**Direction 1**
According to the RNN passage, what three layers make up an RNN?
**Direction 2**
Quote the RNN passage between "In the structure" and "neuron’s hidden layer.", inclusive.

**Page**
------------------------

In the structure of the traditional fully connected neural network, neurons do not affect each other, there is no direct connection, and neurons are independent of each other. Like the traditional fully connected neural network, RNN is also composed of an input layer, a hidden layer, and an output layer. However, the relevant parameters of the hidden layer are not only related to the input signal but also related to the parameters of the previous neuron’s hidden layer.

RNN is similar to adding a time axis to an ordinary fully connected neural network, connecting neurons that are not originally related to each other. RNN is characterized that, for each RNN neuron, its parameters are always shared, that is, for a text sequence, any input is processed the same to get an output.

On the other hand, the traditional fully connected neural network usually uses the horizontal arrangement for visualization, that is, each layer of neurons is arranged vertically. On the other hand, RNN is just the opposite. The visualization of neurons at each layer usually adopts a horizontal arrangement, which is convenient for effectively displaying the time correlation between neurons.

------------------------

**Source excerpt**
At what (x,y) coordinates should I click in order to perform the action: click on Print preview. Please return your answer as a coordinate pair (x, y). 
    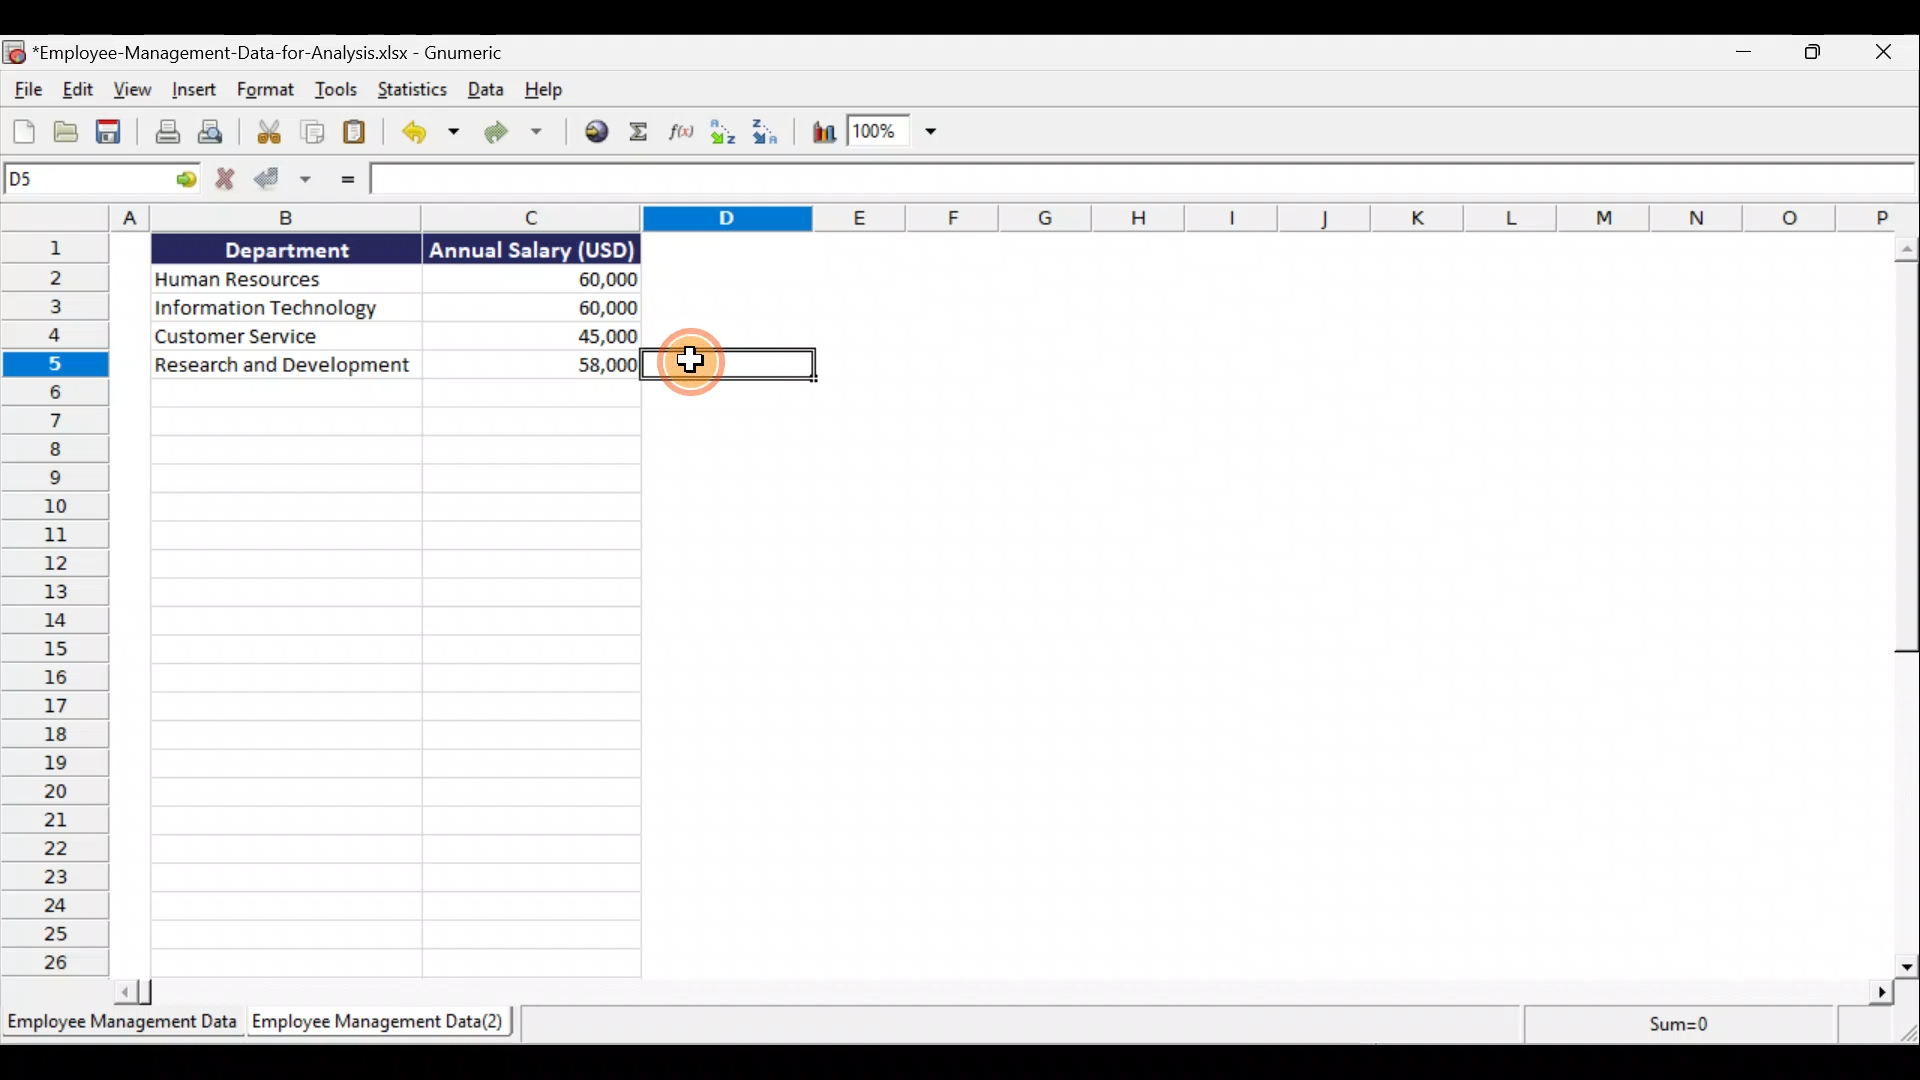
    Looking at the image, I should click on (218, 134).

------------------------

**Written answer 1**
An input layer, a hidden layer, and an output layer.

**Written answer 2**
In the structure of the traditional fully connected neural network, neurons do not affect each other, there is no direct connection, and neurons are independent of each other. Like the traditional fully connected neural network, RNN is also composed of an input layer, a hidden layer, and an output layer. However, the relevant parameters of the hidden layer are not only related to the input signal but also related to the parameters of the previous neuron’s hidden layer.